Esses alimentos podem ser combinados de diversas formas, apresentados em preparações culinárias diferentes como o Mingau de Banana Verde, Arroz com Pupunha, Bolo de Murici ou Sopa de Feijão regional no Norte; Paçoca de carne seca com banana da terra, Escondidinho de Abobora com Charque, Rubacão ou Pão de Macaxeira no Nordeste; arroz com Baru, Galinhada com Pequi, Quibebe de Abóbora ou farofa com Gueroba no Centro Oeste; Arroz de forno, Fígado com jiló, Frango com Quiabo ou Farofa de Vagem no Sudeste; Cuca de banana, Rocambole de Pinhão, sopa de beterraba ou arroz carreteiro no Sul; e assim por diante. Até mesmo a preparação de cada alimento de forma simples pode se tornar mais atraente ao paladar quando bem temperados naturalmente com cebola, alho e ervas do quintal, quando possível.
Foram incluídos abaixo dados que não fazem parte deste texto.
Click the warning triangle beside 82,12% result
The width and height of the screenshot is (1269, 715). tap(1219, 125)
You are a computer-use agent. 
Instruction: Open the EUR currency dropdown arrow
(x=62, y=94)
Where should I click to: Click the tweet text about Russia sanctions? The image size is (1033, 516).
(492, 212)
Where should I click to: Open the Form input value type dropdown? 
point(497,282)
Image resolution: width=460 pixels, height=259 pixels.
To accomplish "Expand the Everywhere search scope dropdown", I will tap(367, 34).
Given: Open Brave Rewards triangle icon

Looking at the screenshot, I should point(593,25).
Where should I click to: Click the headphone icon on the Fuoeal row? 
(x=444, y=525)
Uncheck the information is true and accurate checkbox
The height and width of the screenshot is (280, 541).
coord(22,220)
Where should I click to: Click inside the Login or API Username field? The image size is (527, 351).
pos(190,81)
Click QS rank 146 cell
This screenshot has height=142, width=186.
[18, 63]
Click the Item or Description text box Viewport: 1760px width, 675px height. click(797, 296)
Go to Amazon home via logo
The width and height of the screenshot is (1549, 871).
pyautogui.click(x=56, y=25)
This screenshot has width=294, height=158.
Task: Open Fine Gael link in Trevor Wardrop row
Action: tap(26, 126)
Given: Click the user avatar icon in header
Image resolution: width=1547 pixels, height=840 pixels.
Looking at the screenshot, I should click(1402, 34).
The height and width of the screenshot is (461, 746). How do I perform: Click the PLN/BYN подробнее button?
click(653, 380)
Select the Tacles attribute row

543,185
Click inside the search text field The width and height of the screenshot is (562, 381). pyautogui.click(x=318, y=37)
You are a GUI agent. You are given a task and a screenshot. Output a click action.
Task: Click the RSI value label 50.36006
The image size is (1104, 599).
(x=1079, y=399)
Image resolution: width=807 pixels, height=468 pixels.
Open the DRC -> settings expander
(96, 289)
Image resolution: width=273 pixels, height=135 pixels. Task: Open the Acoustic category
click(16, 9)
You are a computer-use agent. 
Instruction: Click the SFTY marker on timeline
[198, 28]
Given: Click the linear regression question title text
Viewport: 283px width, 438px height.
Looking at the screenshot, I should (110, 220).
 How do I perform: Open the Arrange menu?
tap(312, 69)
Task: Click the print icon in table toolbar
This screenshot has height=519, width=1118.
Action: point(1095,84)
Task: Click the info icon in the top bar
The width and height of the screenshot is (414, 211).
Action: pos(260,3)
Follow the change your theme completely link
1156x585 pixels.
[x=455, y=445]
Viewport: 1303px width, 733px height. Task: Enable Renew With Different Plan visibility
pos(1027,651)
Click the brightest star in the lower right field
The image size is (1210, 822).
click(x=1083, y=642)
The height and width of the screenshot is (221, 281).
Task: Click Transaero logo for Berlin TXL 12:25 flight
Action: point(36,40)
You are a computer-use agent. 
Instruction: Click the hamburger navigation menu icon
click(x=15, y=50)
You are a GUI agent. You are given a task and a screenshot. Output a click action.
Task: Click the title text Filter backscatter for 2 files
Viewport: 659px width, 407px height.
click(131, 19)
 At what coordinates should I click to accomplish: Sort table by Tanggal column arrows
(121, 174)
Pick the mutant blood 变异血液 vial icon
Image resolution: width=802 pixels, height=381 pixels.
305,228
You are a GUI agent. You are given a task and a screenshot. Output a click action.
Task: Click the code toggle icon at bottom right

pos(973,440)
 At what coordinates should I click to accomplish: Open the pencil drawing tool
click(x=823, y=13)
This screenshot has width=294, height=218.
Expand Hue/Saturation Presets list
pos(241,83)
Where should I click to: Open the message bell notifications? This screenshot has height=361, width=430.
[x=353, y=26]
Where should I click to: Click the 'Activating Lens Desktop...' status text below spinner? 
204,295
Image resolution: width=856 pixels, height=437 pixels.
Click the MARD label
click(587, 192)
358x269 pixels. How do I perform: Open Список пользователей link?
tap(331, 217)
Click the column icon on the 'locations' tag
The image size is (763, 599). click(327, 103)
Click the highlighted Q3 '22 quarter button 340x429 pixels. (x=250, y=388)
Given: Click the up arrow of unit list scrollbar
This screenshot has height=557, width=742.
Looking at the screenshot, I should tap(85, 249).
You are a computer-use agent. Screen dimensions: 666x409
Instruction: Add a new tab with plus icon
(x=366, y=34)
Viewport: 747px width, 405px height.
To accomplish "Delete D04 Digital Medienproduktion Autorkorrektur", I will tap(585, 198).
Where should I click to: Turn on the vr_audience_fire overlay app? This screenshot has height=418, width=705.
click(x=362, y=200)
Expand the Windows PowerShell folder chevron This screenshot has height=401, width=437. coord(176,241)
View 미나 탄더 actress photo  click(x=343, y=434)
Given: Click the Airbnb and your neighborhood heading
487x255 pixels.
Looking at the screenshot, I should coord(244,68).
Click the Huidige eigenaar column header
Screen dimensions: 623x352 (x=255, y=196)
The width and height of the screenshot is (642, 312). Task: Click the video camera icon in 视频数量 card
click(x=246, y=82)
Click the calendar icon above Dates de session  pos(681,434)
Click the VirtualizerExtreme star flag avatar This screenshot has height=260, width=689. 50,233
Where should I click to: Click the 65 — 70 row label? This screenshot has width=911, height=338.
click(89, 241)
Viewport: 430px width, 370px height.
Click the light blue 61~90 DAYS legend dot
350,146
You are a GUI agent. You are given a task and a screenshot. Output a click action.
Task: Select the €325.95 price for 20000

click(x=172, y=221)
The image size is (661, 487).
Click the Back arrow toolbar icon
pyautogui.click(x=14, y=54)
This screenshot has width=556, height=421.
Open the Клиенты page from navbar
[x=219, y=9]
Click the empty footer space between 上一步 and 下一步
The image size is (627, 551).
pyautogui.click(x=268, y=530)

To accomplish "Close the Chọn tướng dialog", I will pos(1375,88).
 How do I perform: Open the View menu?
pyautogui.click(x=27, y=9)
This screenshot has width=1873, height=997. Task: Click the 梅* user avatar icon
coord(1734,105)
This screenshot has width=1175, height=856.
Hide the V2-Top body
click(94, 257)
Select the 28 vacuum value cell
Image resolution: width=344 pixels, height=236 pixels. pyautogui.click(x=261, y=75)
Outra publicação que traz, além de receitas, algumas recomendações saudáveis é o Preparações Regionais: mais saúde nas mesas das famílias do Programa Bolsa Família. Nela as receitas regionais trazem menor adição de açúcar, sal e gorduras. As receitas possibilitam a substituição de ingredientes e composição de um cardápio saudável.

Deve-se salientar que, independentemente da forma que o alimento chegue ao lar – seja por doação ou ação emergencial governamental, seja por aquisição direta – é sempre importante que ele seja promotor de uma alimentação saudável, valorize a cultura e contemple preparações que facilitem o alcance dos melhores níveis de nutrição da população de forma prazerosa, afetiva e digna.